Cette fois, l’incident local est lié à la rupture entre Muriel Targnon et l’autre homme fort de la ville, Hasan Aydin, président du CPAS. Les relations entre les deux personnalités se sont dégradées sur fond de tensions personnelles avec les partenaires de la majorité, de dépenses excessives ou encore de permanences politiques pour lequel l’élu d’origine turque aurait mobilisé du personnel communal – appelez cela du clientélisme à l’ancienne. Une motion de méfiance individuelle a acté la rupture. Paul Magnette a envoyé des émissaires pour tenter de déminer. En vain : Muriel Targnion a pris les devants en préparant une nouvelle majorité avec les élus socialistes qui la soutiennent, les libéraux et le CDH, nouveau venu dans l’attelage appelé à gérer la cité.

En toile de fond de cette guerre locale à dimension plus large, il y a des positions liées à la question sociale, avec la volonté du président du CPAS de soutenir les plus démunis à tout prix. Il y a aussi des tensions communautaires inhérentes à l’évolution de Verviers. Si Paul Magnette va au bout de l’exclusion de Muriel Targnion, il posera un choix qui n’est pas anodin sur le fond, orienté à gauche toute. Même si cette volonté d’exclure Muriel Targnon se justifie, aussi, par l’attitude irréductible de la bourgmestre dans l’affaire Nethys, à la fin de l’année dernière : son parti avait alors exigé sa démission de la présidence de l’intercommunale Enodia, après avoir notamment avalé son café de travers en l’entendant affirmer que « le management de Nethys n’a commis aucune faute ».

Paul Magnette joue gros

Pour Paul Magnette, cette intervention dépasse aussi le cadre verviétois.

Tout d’abord, sa position à la présidence est fragilisée en raison de ce que d’aucuns présentent comme un « manque d’autorité » : il ne « tiendrait pas » le PS dont l’organisation est particulière en raison du poids important des fédérations et de l’action commune avec le syndicat (FGTB) et la Mutalité (Solidaris). La façon dont il avait tenté de faire passer un dialogue avec la N-VA, pour gérer la crise du coronavirus, avant de faire volte-face en raison des réticences du parti, fut révélatrice. Si tout le monde reconnaît ses qualités de théoricien et d’universitaire, certains commencent à se demander s’il a autant de talent en tant que stratège politique et dénoncent un caractère un peu dilettante.

Deuxièmement, Paul Magnette est redevable pour sa présidence aux deux personnalités fortes de l’action commune, Jean-Pascal Labille (patron de Solidaris et homme fort du PS liégeois) et Thierry Bodson (devenu patron de la FTB suite à un putsch légal contre Robert Vertenueil, accusé d’avoir parlé avec le président du MR sans concertation interne préalable). La ligne du PS, sur fond de crante existentielle du PTB, vient aussi de là. Paul Magnette, depuis le début de la décrue du coronavirus, réclame un monde d’après différent de celui d’avant, propositions à la clé.
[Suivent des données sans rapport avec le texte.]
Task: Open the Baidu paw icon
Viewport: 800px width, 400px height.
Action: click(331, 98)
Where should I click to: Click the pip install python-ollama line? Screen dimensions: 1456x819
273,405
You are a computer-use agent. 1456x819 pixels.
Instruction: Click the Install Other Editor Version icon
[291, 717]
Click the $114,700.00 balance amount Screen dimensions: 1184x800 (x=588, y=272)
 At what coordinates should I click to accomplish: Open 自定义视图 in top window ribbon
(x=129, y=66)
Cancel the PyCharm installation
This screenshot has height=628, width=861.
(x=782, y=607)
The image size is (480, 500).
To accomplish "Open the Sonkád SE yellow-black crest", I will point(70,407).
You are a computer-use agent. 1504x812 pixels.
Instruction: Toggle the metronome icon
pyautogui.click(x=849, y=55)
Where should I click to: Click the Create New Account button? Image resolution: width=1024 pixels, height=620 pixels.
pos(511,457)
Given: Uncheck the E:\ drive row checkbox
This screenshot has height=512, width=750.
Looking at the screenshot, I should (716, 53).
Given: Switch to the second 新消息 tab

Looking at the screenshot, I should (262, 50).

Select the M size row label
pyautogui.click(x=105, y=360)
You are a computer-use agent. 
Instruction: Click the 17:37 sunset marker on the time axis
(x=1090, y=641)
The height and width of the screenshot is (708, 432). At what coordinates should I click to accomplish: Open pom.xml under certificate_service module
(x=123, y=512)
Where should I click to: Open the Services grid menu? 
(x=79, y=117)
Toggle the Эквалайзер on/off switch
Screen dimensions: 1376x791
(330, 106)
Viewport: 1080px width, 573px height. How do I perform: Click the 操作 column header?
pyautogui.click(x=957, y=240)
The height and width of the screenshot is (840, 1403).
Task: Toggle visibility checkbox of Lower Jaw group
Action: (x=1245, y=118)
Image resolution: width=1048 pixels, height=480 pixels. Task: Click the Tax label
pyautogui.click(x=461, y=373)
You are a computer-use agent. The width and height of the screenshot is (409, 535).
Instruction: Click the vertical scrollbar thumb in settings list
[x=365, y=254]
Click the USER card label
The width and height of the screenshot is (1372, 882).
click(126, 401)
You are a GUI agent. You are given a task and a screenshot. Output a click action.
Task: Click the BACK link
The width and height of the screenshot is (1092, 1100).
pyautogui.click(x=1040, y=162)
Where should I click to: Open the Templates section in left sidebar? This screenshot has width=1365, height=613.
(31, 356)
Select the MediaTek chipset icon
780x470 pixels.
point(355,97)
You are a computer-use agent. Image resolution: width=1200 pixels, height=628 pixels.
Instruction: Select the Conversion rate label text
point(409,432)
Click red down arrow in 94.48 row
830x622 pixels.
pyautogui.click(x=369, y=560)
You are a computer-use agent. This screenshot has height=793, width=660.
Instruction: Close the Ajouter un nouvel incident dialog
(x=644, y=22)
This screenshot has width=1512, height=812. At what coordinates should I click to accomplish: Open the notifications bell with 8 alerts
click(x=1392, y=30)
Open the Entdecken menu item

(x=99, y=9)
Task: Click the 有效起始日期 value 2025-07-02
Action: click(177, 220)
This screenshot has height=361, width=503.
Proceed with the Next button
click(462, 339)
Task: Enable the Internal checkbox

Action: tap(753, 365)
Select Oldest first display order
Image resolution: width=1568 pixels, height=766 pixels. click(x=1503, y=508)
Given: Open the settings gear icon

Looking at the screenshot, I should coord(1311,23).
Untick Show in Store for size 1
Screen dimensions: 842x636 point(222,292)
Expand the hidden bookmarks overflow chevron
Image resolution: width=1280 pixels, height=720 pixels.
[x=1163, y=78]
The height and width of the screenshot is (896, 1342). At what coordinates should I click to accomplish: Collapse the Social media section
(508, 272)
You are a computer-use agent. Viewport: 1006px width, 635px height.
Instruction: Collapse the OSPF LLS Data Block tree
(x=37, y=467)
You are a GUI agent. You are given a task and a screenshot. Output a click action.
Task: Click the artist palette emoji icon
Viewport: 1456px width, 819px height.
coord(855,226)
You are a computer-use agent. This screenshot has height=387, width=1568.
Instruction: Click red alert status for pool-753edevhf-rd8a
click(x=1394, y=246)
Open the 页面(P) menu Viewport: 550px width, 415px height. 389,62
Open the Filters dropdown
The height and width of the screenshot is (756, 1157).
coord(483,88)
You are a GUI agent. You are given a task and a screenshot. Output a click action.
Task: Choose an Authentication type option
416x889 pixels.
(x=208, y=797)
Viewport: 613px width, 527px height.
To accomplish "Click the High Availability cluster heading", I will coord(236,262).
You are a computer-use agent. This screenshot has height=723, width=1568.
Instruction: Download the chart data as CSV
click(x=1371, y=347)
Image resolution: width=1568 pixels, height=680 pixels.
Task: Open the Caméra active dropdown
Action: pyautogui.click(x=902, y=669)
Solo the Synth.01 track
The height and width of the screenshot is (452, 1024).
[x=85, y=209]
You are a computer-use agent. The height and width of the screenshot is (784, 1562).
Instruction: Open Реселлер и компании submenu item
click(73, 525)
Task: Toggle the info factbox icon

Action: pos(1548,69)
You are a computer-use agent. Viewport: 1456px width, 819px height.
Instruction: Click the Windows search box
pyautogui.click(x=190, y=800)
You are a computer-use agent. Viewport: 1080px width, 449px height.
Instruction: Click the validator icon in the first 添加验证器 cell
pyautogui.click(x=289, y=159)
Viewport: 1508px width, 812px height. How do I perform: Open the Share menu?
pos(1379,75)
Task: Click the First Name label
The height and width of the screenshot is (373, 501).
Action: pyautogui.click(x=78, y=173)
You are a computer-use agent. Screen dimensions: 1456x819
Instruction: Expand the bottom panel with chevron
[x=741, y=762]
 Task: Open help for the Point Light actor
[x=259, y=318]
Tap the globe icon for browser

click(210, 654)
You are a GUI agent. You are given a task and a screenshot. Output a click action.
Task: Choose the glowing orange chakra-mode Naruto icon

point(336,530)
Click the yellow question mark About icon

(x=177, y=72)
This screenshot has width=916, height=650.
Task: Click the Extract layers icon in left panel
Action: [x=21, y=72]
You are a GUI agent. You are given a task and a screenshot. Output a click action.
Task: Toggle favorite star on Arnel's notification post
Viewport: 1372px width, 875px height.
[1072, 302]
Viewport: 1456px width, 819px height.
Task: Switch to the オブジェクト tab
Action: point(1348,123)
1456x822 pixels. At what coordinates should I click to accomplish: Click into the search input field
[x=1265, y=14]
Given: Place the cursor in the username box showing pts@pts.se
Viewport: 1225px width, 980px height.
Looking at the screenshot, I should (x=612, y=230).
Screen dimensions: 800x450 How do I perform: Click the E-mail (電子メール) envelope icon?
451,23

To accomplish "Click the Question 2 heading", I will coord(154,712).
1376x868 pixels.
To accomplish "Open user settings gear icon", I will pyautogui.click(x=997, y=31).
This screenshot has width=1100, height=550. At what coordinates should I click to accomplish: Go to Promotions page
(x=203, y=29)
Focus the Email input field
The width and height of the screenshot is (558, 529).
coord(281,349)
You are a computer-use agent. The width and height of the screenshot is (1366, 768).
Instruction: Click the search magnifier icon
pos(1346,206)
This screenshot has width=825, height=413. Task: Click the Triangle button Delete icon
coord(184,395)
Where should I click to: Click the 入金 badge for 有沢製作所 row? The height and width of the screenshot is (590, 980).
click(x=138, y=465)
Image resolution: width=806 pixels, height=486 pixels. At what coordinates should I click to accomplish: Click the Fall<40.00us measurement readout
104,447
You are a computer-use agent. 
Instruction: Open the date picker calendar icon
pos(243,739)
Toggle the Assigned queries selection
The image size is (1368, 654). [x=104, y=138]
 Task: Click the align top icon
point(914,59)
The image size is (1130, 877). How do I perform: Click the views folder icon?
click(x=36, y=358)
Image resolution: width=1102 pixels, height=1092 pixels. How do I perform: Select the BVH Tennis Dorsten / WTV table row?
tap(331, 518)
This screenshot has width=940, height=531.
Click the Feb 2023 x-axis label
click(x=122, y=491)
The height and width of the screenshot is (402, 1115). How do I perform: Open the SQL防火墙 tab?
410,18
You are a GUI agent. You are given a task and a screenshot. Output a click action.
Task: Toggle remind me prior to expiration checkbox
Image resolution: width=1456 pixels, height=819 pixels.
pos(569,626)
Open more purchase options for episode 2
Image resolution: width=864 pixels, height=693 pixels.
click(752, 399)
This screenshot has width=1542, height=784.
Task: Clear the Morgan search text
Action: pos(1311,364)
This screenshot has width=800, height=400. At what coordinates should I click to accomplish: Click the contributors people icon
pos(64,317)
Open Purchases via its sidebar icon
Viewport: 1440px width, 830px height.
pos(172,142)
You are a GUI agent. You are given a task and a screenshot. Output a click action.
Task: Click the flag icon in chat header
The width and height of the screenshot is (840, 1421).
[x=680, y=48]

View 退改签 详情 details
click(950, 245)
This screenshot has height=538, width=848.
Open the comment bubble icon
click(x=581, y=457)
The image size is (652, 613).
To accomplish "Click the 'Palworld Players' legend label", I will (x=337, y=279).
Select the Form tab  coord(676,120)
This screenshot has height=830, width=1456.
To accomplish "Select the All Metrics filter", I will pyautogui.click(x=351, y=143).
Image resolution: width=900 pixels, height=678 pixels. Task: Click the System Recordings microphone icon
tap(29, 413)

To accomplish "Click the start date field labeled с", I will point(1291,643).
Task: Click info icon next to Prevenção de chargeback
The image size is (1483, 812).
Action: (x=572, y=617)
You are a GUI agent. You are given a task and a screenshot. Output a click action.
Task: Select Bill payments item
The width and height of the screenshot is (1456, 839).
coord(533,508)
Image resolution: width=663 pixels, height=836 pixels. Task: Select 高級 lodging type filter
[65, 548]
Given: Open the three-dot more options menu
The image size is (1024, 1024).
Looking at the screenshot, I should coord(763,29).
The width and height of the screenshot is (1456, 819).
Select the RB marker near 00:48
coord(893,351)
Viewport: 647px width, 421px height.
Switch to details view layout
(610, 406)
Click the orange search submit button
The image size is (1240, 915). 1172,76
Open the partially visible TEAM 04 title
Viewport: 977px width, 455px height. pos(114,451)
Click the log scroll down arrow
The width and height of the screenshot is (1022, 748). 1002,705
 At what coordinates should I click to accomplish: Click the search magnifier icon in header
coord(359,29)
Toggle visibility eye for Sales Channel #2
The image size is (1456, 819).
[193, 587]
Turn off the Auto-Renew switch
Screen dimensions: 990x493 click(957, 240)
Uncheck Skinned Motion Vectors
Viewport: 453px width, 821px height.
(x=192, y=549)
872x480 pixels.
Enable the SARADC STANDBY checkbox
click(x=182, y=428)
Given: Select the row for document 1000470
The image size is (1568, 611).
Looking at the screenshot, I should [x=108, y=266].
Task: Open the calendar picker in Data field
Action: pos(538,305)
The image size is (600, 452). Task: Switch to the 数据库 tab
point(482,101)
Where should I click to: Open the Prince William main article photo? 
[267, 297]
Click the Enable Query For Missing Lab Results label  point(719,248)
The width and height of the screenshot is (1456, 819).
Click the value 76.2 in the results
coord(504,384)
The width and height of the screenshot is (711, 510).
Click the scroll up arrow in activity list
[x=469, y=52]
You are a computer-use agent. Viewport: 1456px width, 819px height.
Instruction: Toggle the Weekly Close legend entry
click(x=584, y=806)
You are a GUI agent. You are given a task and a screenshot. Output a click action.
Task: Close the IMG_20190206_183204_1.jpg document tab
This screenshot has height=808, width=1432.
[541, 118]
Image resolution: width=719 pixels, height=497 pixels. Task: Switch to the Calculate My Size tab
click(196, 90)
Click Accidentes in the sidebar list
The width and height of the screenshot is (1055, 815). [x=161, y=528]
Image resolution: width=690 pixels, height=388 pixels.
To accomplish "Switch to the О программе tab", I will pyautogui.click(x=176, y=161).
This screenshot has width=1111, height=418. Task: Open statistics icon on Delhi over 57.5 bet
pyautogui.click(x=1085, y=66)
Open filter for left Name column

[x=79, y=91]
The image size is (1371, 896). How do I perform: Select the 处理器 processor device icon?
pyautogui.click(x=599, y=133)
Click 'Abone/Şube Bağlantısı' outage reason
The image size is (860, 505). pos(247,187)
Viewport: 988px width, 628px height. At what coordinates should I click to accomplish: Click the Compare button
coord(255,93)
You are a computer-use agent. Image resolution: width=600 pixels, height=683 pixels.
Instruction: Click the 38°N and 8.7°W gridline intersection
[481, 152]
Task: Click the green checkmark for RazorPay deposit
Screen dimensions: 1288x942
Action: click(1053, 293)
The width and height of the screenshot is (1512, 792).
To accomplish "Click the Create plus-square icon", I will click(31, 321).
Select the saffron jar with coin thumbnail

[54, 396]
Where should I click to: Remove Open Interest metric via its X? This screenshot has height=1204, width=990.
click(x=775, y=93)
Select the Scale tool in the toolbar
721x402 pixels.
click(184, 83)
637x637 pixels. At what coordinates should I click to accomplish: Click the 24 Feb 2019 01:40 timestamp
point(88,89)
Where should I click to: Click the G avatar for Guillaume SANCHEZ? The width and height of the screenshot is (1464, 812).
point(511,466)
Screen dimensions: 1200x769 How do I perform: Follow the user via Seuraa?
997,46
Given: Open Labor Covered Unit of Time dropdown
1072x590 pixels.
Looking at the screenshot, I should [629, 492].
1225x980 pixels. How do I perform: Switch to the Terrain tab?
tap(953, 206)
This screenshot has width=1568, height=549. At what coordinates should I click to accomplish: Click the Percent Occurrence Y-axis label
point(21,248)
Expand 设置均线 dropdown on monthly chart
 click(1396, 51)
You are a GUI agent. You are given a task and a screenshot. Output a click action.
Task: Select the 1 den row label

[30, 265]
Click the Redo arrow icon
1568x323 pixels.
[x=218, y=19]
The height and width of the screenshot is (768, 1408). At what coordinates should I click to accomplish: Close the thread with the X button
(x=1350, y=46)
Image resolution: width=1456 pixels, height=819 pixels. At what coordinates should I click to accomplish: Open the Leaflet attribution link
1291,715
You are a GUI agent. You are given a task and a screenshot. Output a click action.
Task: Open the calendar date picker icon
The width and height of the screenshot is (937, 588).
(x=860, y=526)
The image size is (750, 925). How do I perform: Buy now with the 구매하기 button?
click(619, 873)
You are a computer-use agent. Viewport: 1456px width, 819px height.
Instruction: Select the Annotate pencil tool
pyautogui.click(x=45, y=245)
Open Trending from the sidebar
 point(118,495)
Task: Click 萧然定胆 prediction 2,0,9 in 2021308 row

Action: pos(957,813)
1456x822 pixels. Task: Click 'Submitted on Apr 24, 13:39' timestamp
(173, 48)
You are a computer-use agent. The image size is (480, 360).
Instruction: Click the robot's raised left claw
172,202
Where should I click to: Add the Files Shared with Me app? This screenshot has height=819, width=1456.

Tout cela prend tout son sens aussi au vu du risque pour le PS d’être une nouvelle fois d’être exclu du niveau de pouvoir le plus important pour lui, le fédéral, là où se gère la sécurité sociale. C’est loin d’être fait, bien sûr. Mais son parti frère flamand, le SP.A, a envoyé plusieurs signaux ces derniers jours pour dire qu’il n’était « pas marié avec le PS ». Pour des raisons propres à la Flandre et en sachant que les garanties réclamées par Conner Rousseau sont celles que réclameraient aussi le PS (refinancement des soins de santé, fiscalité plus juste…). Rien n’est fait, vraiment vu la méthode pour le moins chaotique du trio de missionnaires MR – CD&V – Open VLD. Mais ses troupes ne lui pardonneraient peut-être pas que le rejet dans l’opposition de 2014 se reproduise alors que le PS a de très belles cartes en mains.

L’air de rien, ces temps-ci, Paul Magnette joue très gros sur le plan politique.